Once you find the line below that contains "Instruction: Pick Taux", write it out along with every later line exactly as given, stopping only when the records end. Omit the pictures.

Entries provided>
[Start of section]
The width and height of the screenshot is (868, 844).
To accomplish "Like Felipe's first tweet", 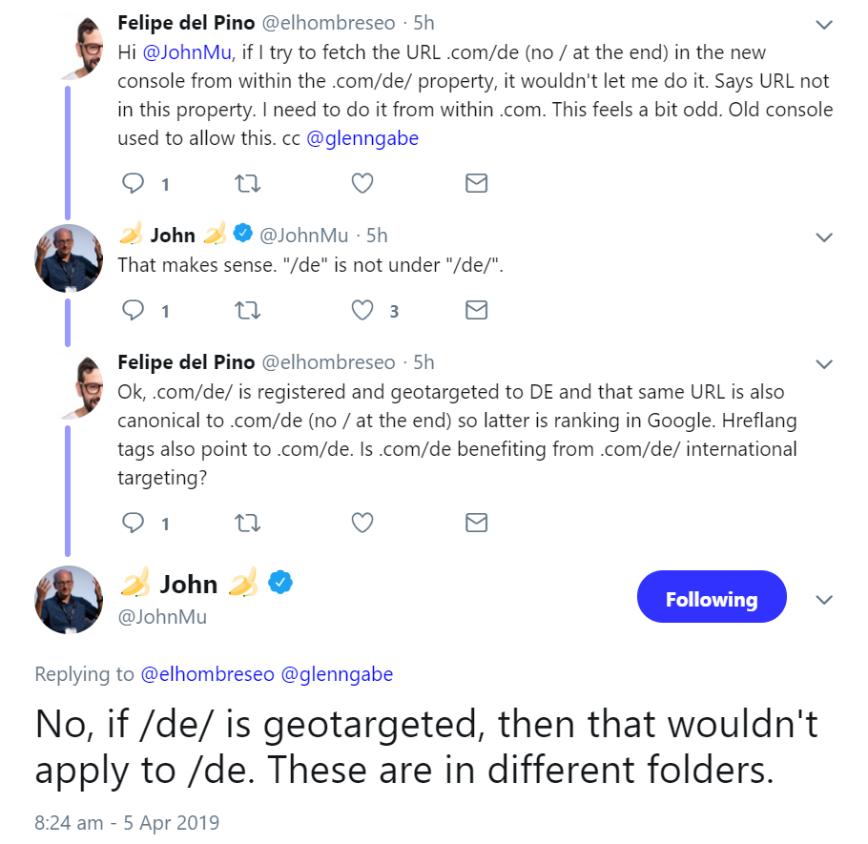I will tap(362, 183).
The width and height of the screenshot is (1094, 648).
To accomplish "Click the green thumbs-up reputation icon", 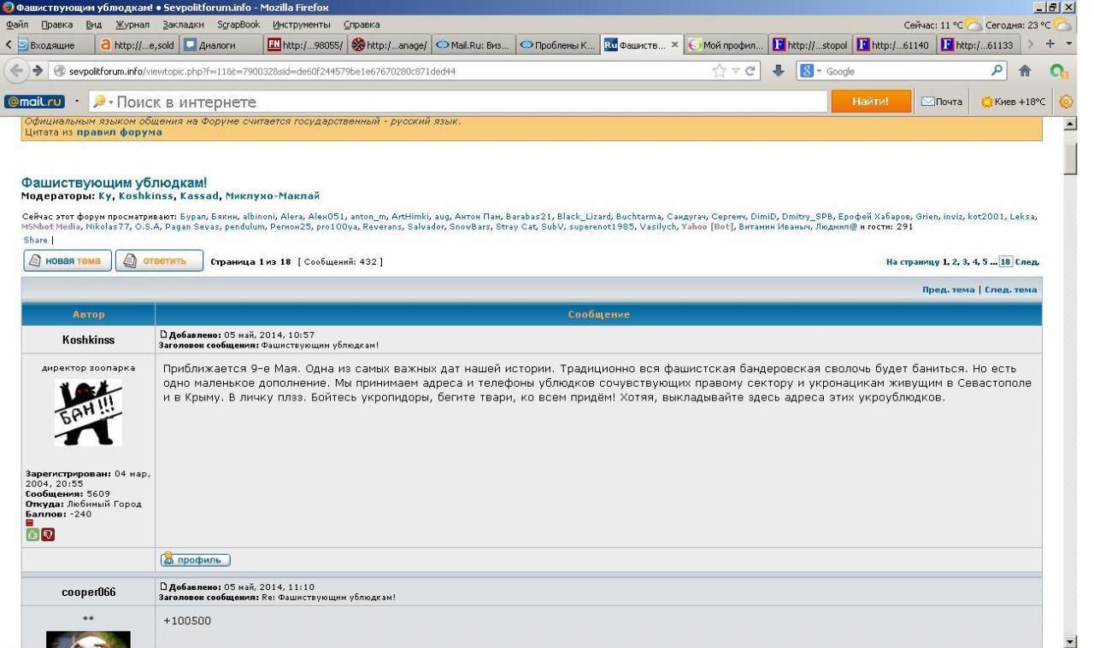I will click(x=32, y=534).
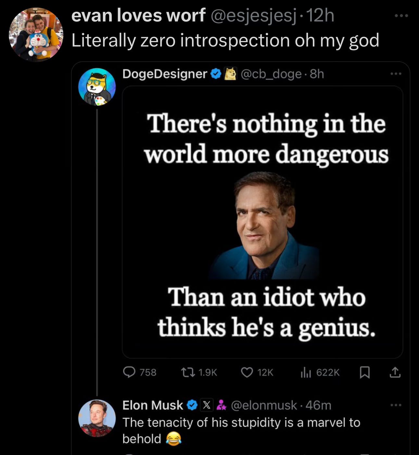Open the quote meme image in the post

pos(262,222)
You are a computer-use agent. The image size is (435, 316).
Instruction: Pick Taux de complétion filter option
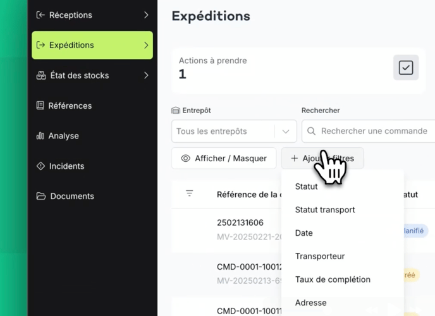[333, 279]
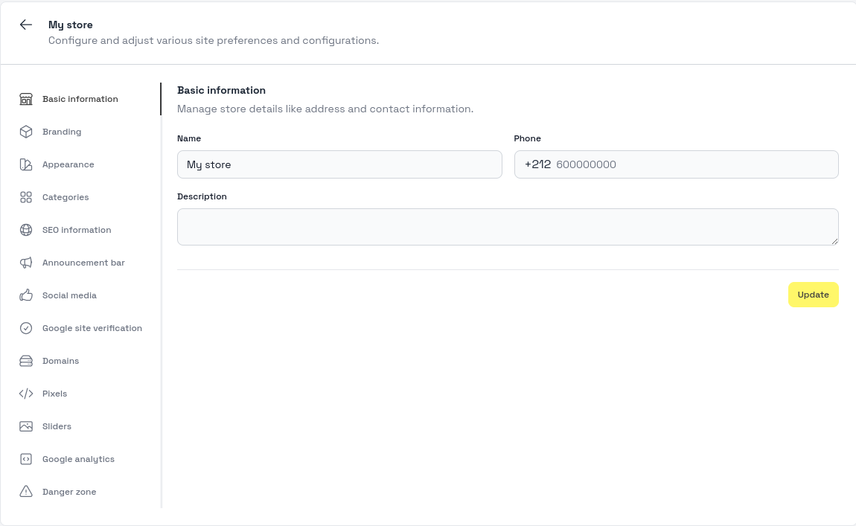This screenshot has width=856, height=526.
Task: Click the Categories grid icon
Action: pyautogui.click(x=26, y=197)
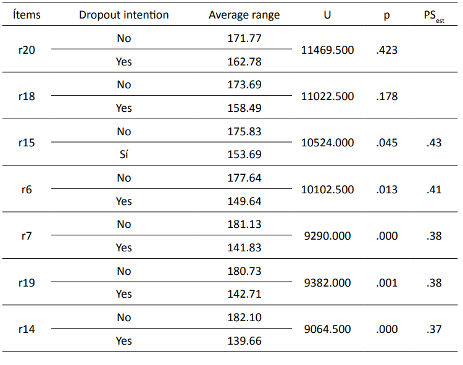Click the 'Sí' cell in row r15
The height and width of the screenshot is (365, 463).
(x=123, y=154)
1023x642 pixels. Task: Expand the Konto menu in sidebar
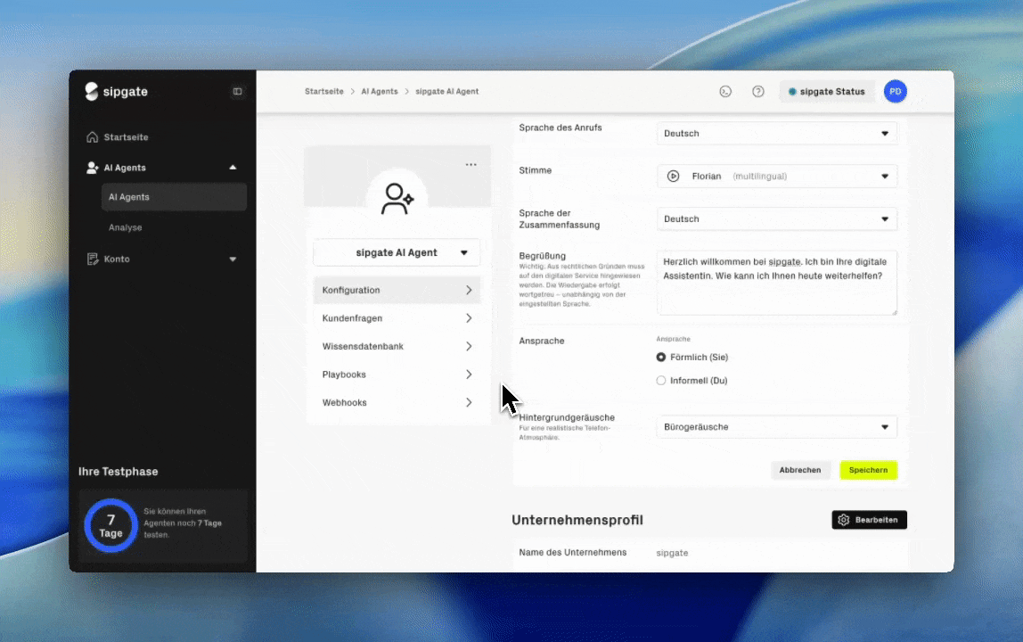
[End of section]
Exercise response>
Instruction: Pick Taux de complétion filter option
[333, 279]
This screenshot has width=856, height=526.
Task: Click the Categories grid icon
Action: pyautogui.click(x=26, y=197)
Click the 'Sí' cell in row r15
The height and width of the screenshot is (365, 463).
(x=123, y=154)
1023x642 pixels. Task: Expand the Konto menu in sidebar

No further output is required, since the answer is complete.